Die Zeitzeugin fand den Film gut, »auch wenn sicher nicht alles so geschehen ist«. So habe Gens, der Chef der jüdischen Ghetto-Polizei, nicht im Theater gearbeitet. Seine Person allerdings ist real, ebenso wie die von Weißkopf. Das gelte auch für Kittel, den 22jährigen unberechenbaren Kommandanten des Ghettos, in dessen Gestalt allerdings noch einige andere Personen verwoben worden seien.
Kittel hatte nach seiner Ankunft im Wilnaer Ghetto 1943 ein Theater gründen lassen. Das geschilderte Konzert- und Theaterleben, das die Bewohner trotz aller be- drohenden Gegenwart begeisterte, gab es tatsächlich. Die Zeitzeugin selbst sang im Kinderchor. Auch eine der beeindruckendsten Szenen am Filmende, als ein Schauspielerpaar sein Leben einsetzt, um Versteckte unentdeckt zu lassen, entspreche dem realen Alltag dieser Endzeit des Ghettos, wenn auch nicht in dieser herausgehoben inszenierten Form, sagte Rabinovici.

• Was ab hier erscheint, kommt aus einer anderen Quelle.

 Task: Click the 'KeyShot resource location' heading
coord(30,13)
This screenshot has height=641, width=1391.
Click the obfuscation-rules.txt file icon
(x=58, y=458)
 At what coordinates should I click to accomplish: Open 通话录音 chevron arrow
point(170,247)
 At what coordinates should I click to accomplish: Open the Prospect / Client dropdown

Auch die Szene, in der es immer wieder ungewiß war, ob Kittel aus einer Laune heraus zur Klarinette oder zur Maschinenpistole greift, entsprach seinem Charakter. Der reale Kittel bot den Arbeitern im Ghetto auch Zigaretten an. Nahmen sie diese und auch das Angebot, Feuer zu geben, so habe Kittel dieses Feuer gegeben und denjenigen erschossen.

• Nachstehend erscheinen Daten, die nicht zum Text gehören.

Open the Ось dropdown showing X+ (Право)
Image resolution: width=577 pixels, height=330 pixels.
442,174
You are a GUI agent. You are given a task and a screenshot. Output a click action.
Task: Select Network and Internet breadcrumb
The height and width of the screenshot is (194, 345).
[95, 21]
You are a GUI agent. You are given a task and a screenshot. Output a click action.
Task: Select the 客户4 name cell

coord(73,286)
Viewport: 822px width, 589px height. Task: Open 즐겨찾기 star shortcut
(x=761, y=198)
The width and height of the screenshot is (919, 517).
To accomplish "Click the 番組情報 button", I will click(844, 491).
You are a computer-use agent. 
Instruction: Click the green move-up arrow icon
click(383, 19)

Realistisch seien auch die Szenen am Tor beim »Menschenschmuggel« mit Arbeits- und Passierscheinen. Wer erwischt wurde, wurde erschossen.
Die heute 74jährige Schoschana Rabinovici lebt als Psychotherapeutin in Wien. In ihren 1994 im Alibaba-Verlag erschienenen Erinnerungen Dank meiner Mutter beschreibt sie auch die Jahre im Wilnaer Ghetto. Dieses Buch kann denjenigen Filmbesuchern, die Schoschana Rabinovicis Vortrag nicht miterlebten, eine gute Ergänzung zum Film sein. Künstlerische Zuspitzung in der Dramatik und reale Erinnerung können so das Bild der Tragik und der Verbrechen dieser Zeit bewußt machen.
Bemerkenswert fand Schoschana Rabinovici übrigens auch die Tatsache, daß die Filmproduktion von litauischer Seite mitgetragen wurde, auch wenn dort damit die Vergangenheit noch nicht wirklich aufgearbeitet worden sei.